All of our identified O-glycosites are of very low occupancy, based on integrated MS1 signals of relevant (glyco)peptides. It is important to consider, however, that glycopeptides exhibit poorer ionization efficiencies, and quantification purely based on signal magnitude is likely underestimating the true stoichiometry. Regardless, low occupancy of O-glycosites close to N-glycosites fits well with published data on S N-glycosylation. The 22 SARS-CoV-2 S N-glycosites are reported to be more than 95 % occupied in recent glycoproteomic analyses of SARS-CoV-2 S [
13,
14,
15,
16,
17]. Based on our data, it is unlikely, that both N- and O-glycans exist in close vicinity to each other, as we found such O-glycosites almost exclusively on peptides with unoccupied N-X-S/T sequons. It is unlikely that the low abundance of O-glycosites would have biological consequences to protein function or immunogenicity and might not be of concern for choice of immunogen formulation of a highly N-glycosylated protein. However, future intact mass-based experiments combined with immunological studies are necessary to have a definitive answer. Our analyses suggest that O-glycans rather serve to ensure maximum shielding of the minor fraction of peptides that are unoccupied by N-glycans. Based on our molecular modelling, N- and O-glycans were often “pointed” at different angles away from each other; however, there is likely insufficient accessibility to initiating enzymes when N-glycans are occupied. In this context, it would be interesting to find out whether site directed mutagenesis of specific N-linked glycans would increase the occupancy of O-linked glycans in those regions, as well as investigate O-glycan occupancy in less densely N-glycosylated viruses.

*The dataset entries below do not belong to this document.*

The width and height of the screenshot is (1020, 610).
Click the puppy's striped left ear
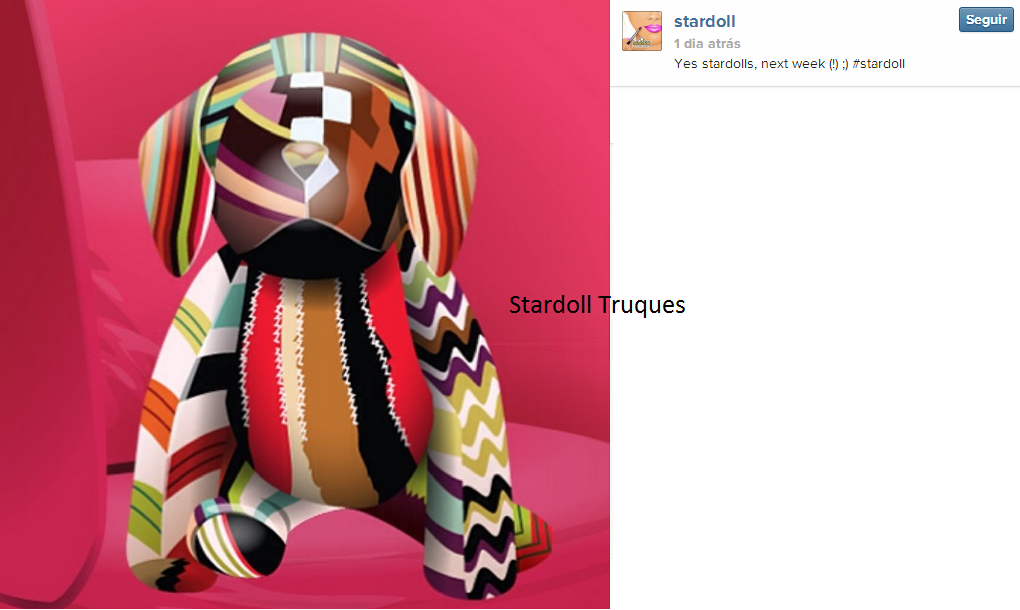tap(174, 179)
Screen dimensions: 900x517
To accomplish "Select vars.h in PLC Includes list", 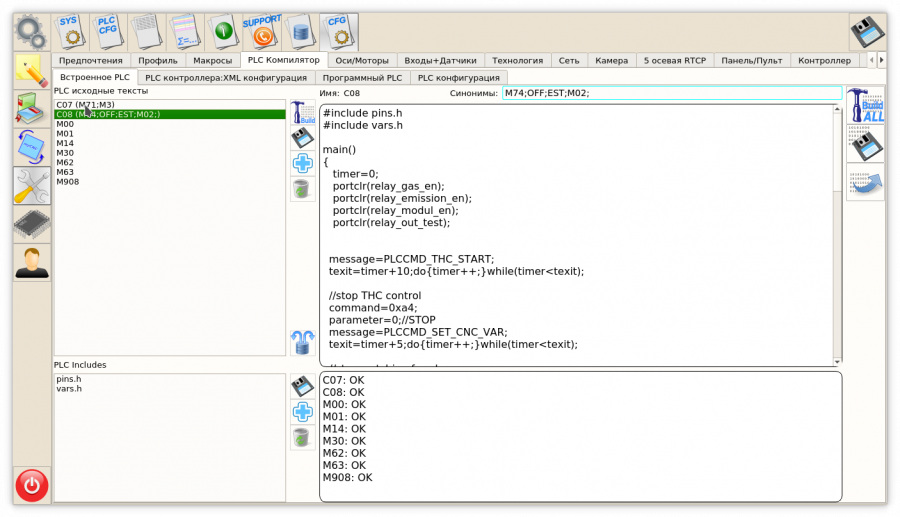I will coord(69,388).
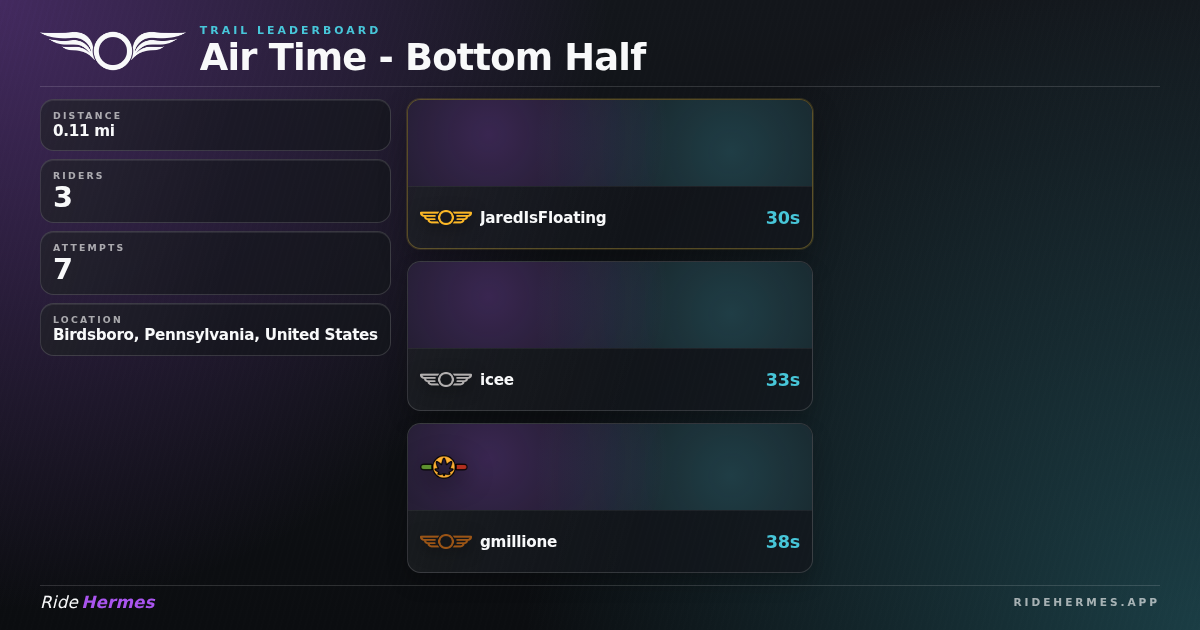The height and width of the screenshot is (630, 1200).
Task: Select the 30s first place time
Action: tap(783, 217)
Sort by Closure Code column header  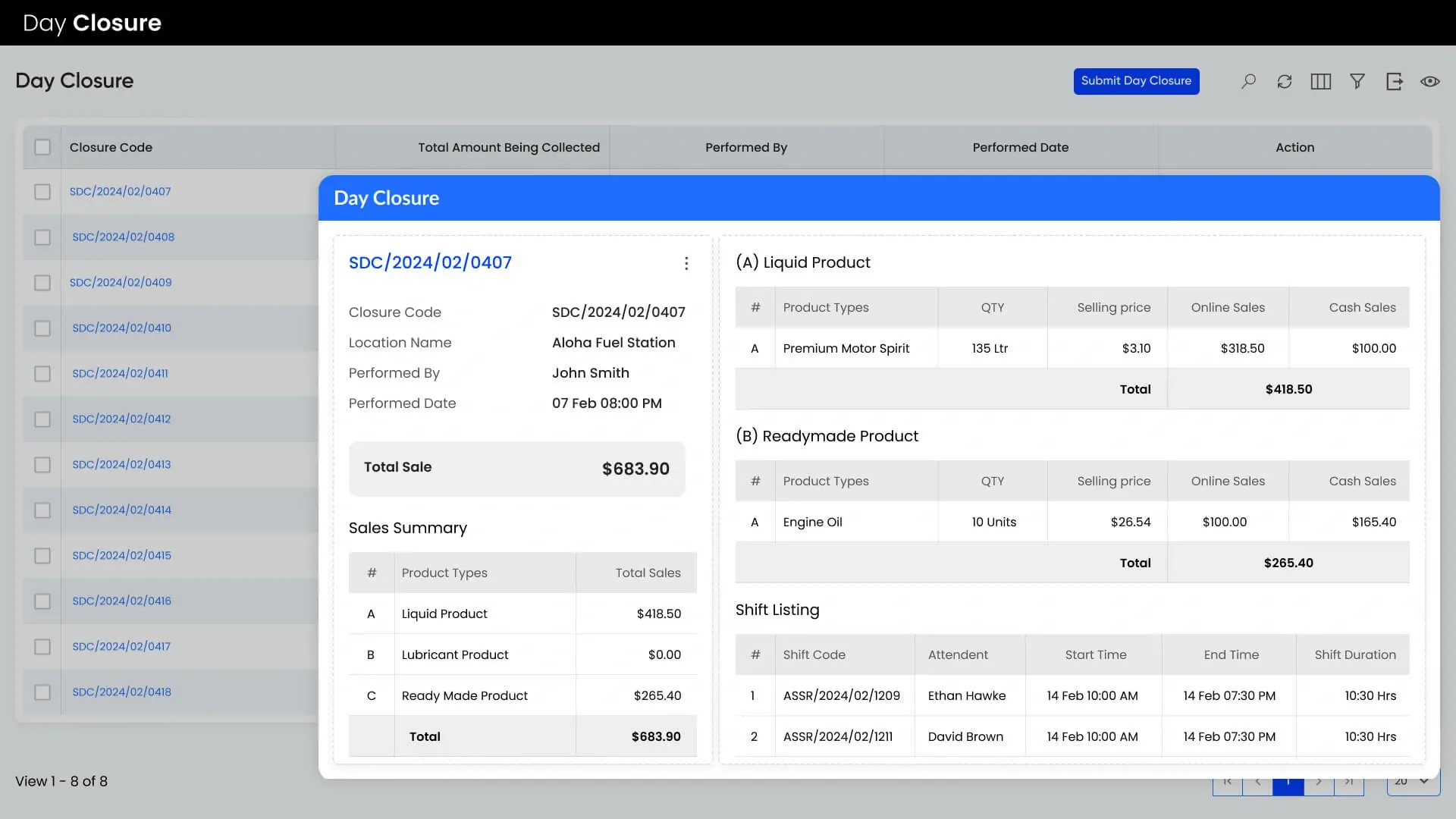pyautogui.click(x=111, y=147)
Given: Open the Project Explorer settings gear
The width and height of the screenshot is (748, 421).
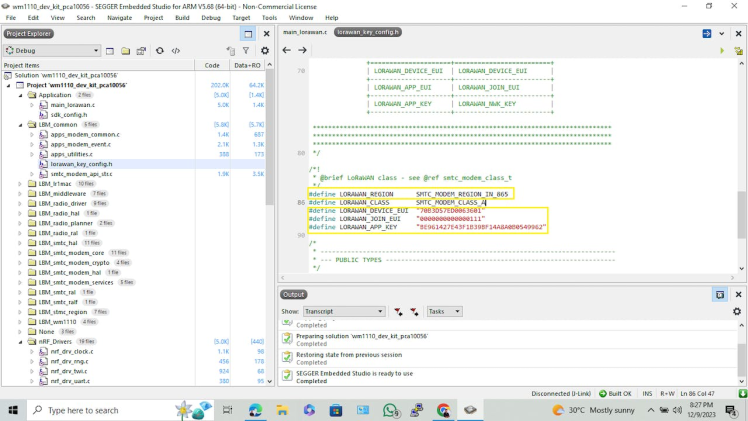Looking at the screenshot, I should pyautogui.click(x=264, y=50).
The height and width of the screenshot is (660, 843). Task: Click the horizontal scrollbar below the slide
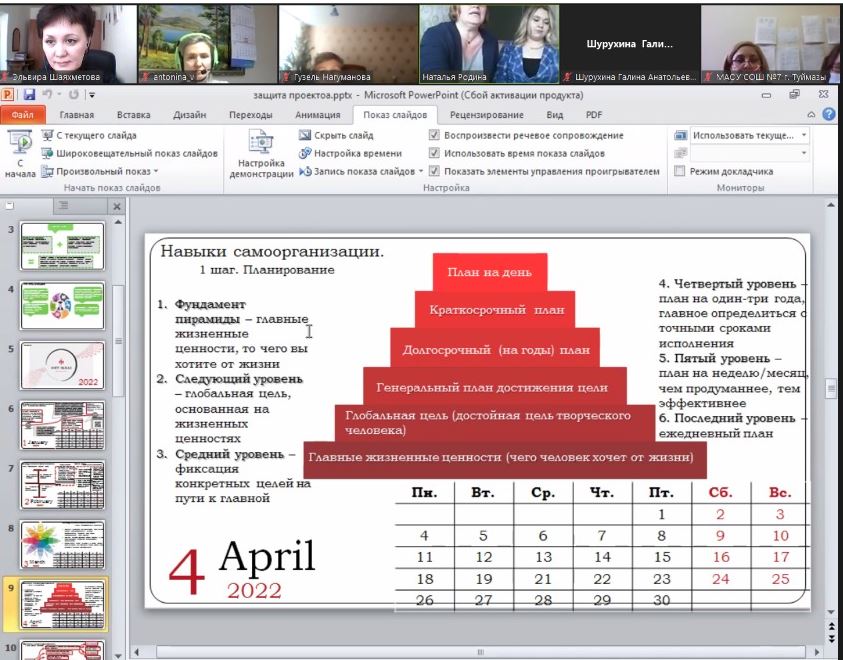point(480,651)
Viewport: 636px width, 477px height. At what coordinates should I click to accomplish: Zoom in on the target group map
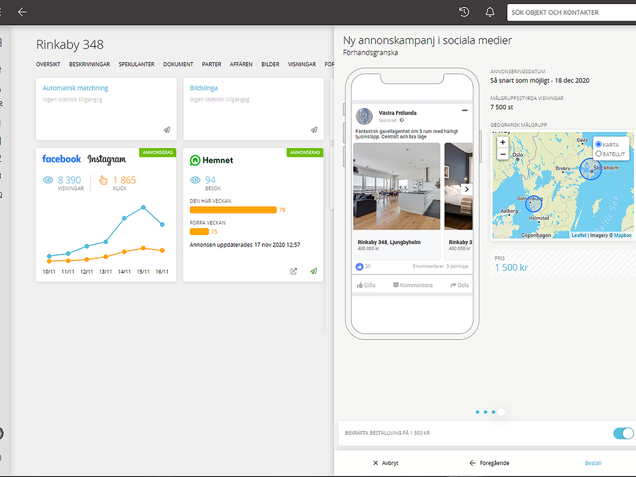tap(503, 143)
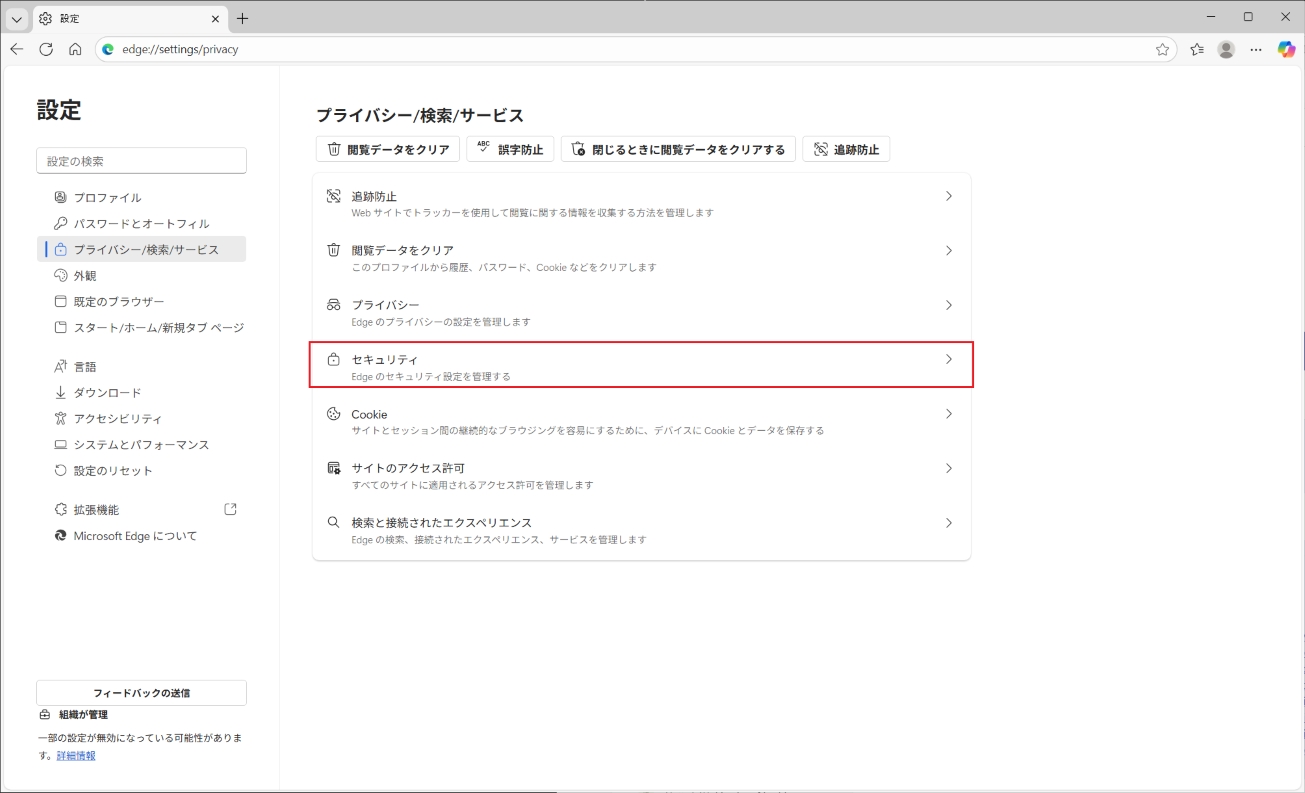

In conclusion, sensitive instrumentation and appropriate techniques make it possible to identify low abundance post-translational modifications and accurately map their positions, which allowed us to contribute to a more comprehensive map of SARS-CoV-2 S protein glycosylation, with wide distribution of O-glycosites on the surface of S protein ectodomains. We suggest that O-glycans constitute a minor component of the S protein glycan shield, yet they may serve an important function of covering up the unoccupied N-glycosylation sequons.